I'll bump it up for you, Dave.
Sam Vara wrote:One might pose the same question regarding death: why is it dukkha, given that I'm not experiencing it now? Depending on circumstances, one might ask the same of any other the things which are identified as being dukkha.
Good point, Sam.
Death, like birth, is dukkha because we ARE experiencing it now. We’ll spend far more time experiencing the idea of, the prospect of, the meaning of, and the significance behind our impending death throughout this very life – along with any subsequent anxiety, fear, worry – than we will when it actually happens. These objective perspectives of birth and death as solely the actual event – while quite popular – completely disregard the extremely significant role which birth and death play in the present - as we are relentlessly aware of them as the two principal occurrences which represent the beginning and end of the existence of this SELF; beyond each of which lies a darkness and a nothingness with no end in sight.

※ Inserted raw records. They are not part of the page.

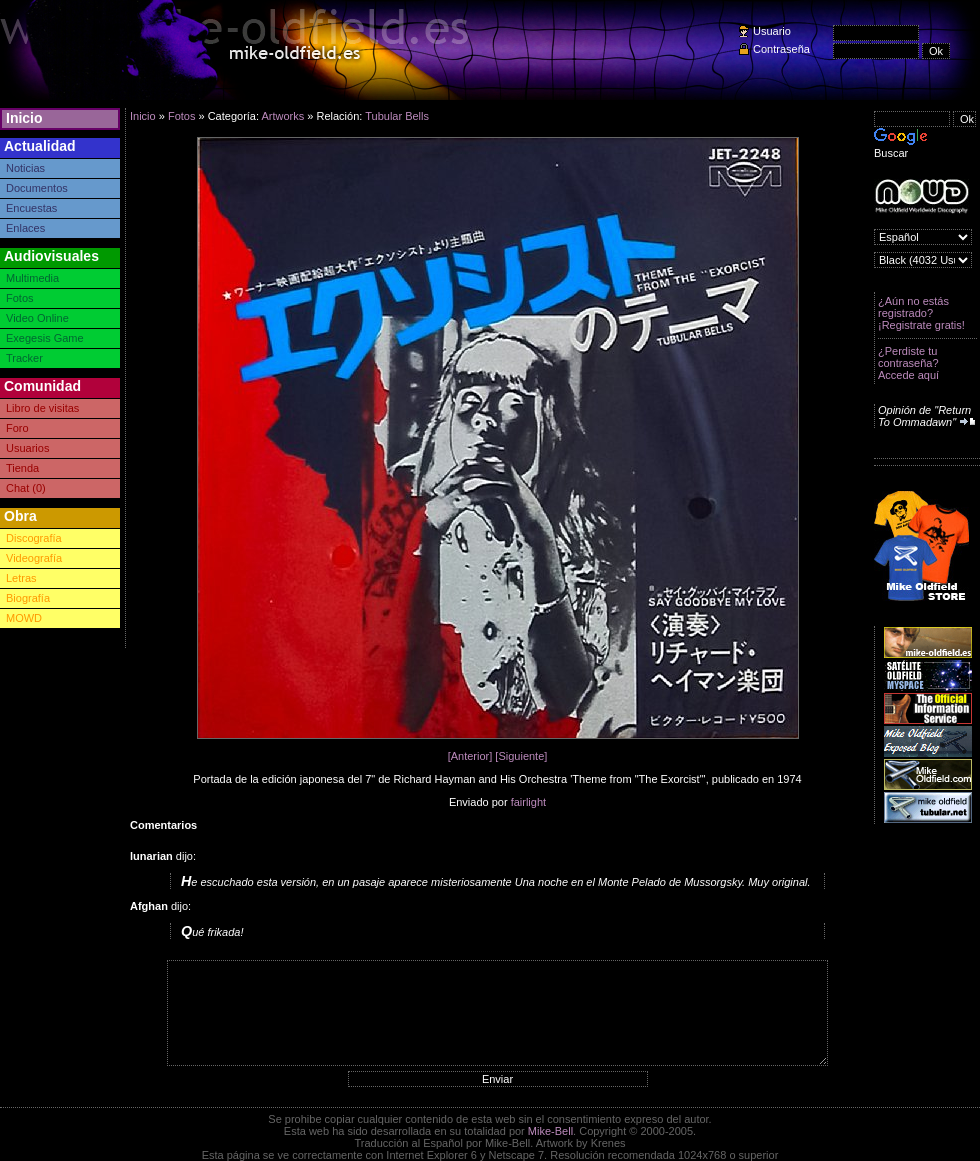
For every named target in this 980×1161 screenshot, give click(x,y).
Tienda (22, 468)
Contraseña (781, 49)
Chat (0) (26, 488)
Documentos (37, 188)
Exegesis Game (45, 338)
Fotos (20, 298)
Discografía (34, 538)
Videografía (34, 558)
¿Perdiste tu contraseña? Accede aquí (908, 363)
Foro (17, 428)
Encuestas (31, 208)
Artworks (282, 116)
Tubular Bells (397, 116)
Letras (21, 578)
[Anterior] (470, 756)
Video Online (37, 318)
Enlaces (25, 228)
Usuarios (27, 448)
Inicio (24, 118)
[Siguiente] (521, 756)
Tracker (24, 358)
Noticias (25, 168)
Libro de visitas (42, 408)
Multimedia (32, 278)
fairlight (528, 802)
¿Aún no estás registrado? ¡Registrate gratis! (921, 313)
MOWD (24, 618)
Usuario (772, 31)
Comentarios (163, 825)
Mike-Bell (550, 1131)
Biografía (28, 598)
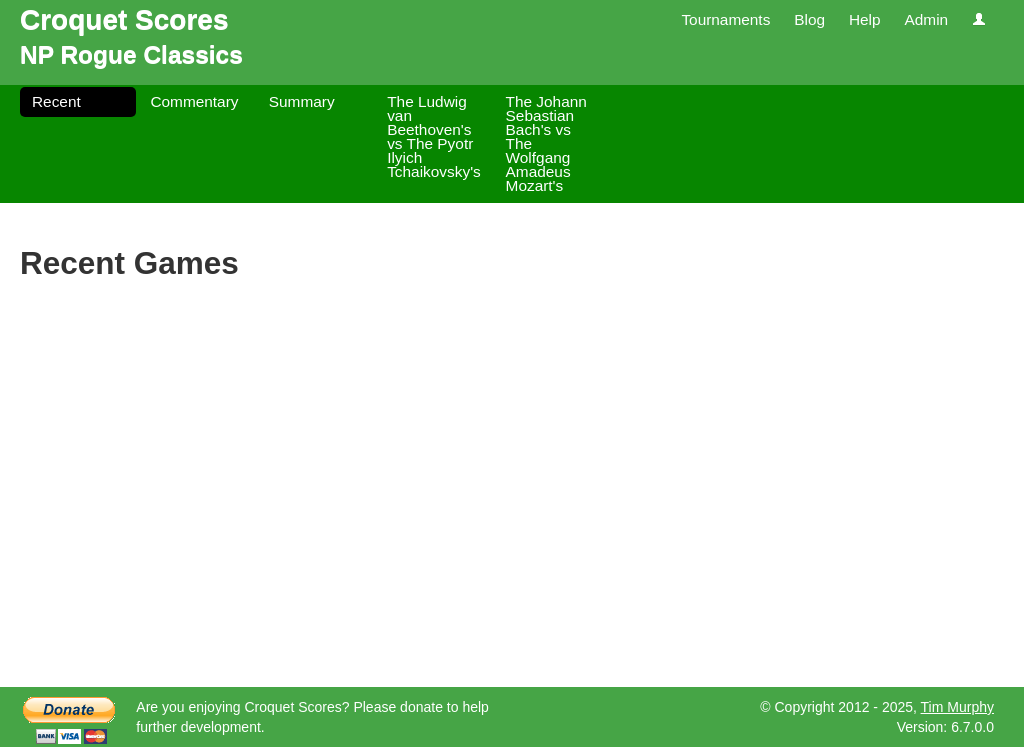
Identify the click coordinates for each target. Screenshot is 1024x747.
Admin (926, 19)
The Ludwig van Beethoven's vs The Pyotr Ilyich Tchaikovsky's (434, 136)
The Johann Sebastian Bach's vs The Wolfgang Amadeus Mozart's (546, 143)
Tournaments (725, 19)
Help (865, 19)
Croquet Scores (124, 19)
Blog (809, 19)
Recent (56, 101)
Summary (302, 101)
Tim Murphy (957, 707)
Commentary (194, 101)
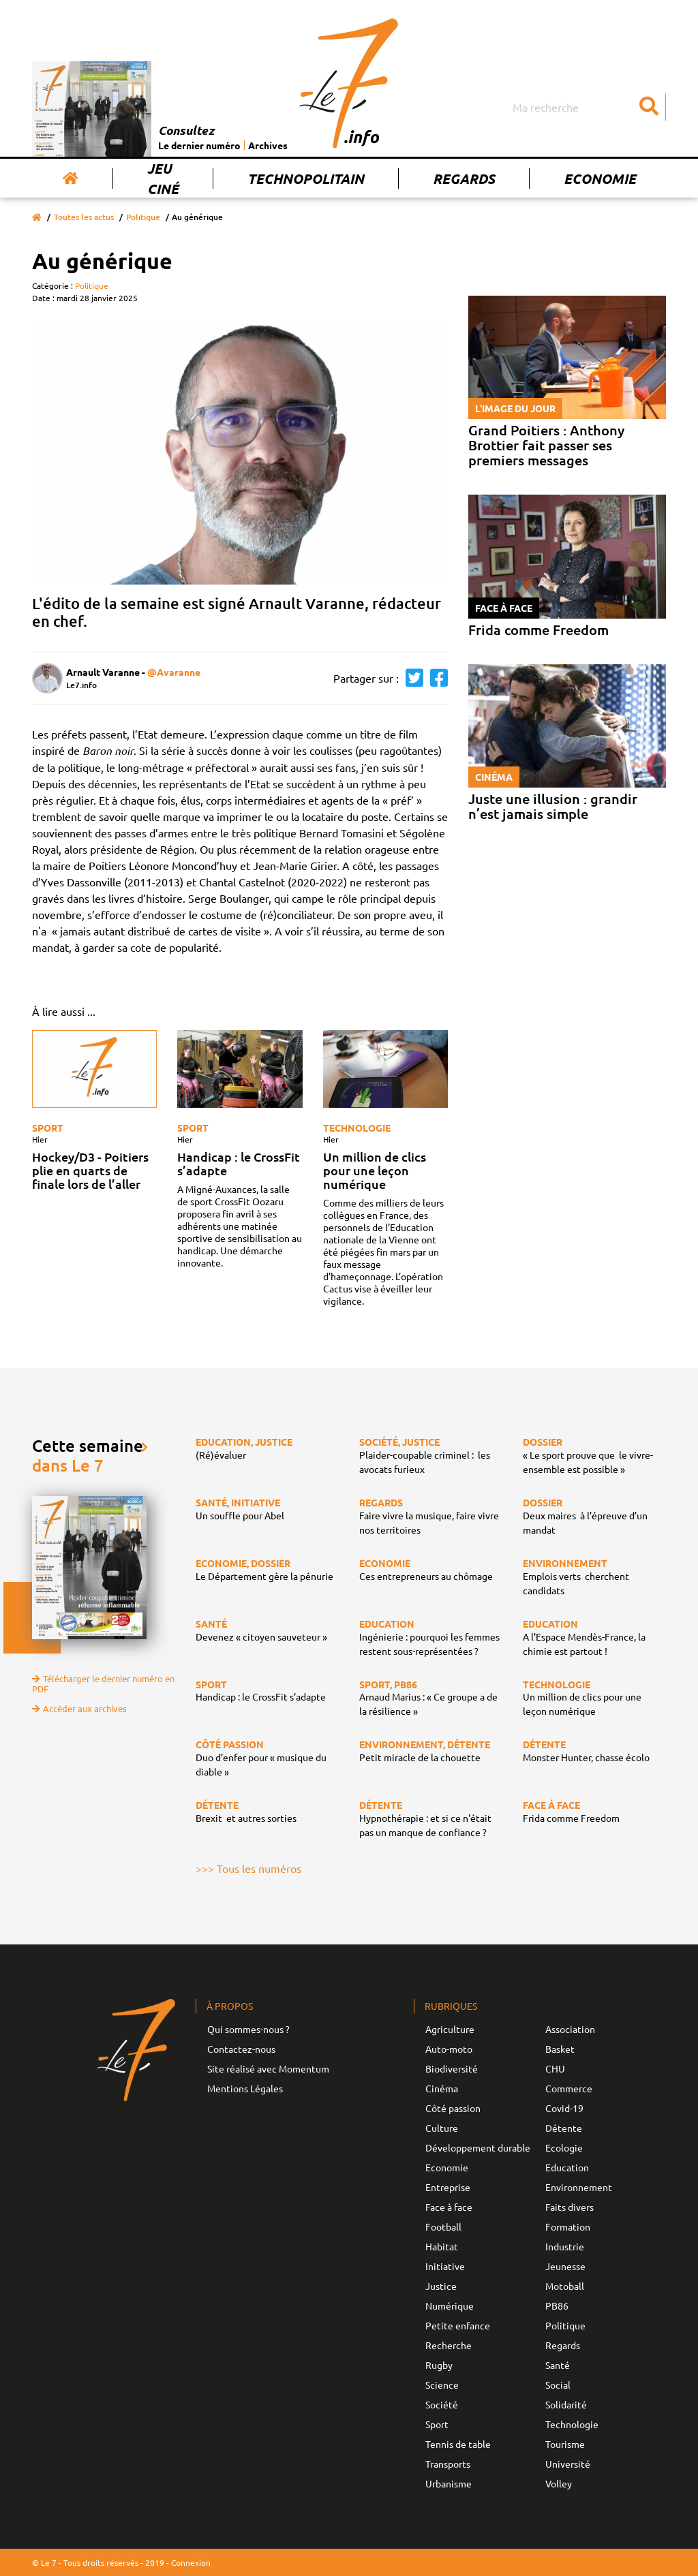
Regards (464, 178)
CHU (555, 2068)
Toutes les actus (84, 217)
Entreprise (447, 2187)
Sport (47, 1127)
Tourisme (565, 2444)
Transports (447, 2463)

In comparison, the actual events seem very impersonal and only serve to state the obviousness about them. This knowledge, IMVHO, is borderline intangible when it comes to the pursuit of nibbana in this very life because it does not deal with the pain we are currently in NOW. Like right now as you read this. So why would it be the included in the first noble truth? What noble truth explains my current pain about birth and death?
Yes, Spiny, I know the sutta translations SAY otherwise, but here it just doesn't add up.